__TASK DIRECTIONS__: Copy the data precisely, keeping every character.

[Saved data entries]
Content starts
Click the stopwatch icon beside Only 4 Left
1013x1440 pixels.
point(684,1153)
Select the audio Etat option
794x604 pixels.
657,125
Content ends
__FINISHED TASK__:
Click the stopwatch icon beside Only 4 Left
1013x1440 pixels.
point(684,1153)
Select the audio Etat option
794x604 pixels.
657,125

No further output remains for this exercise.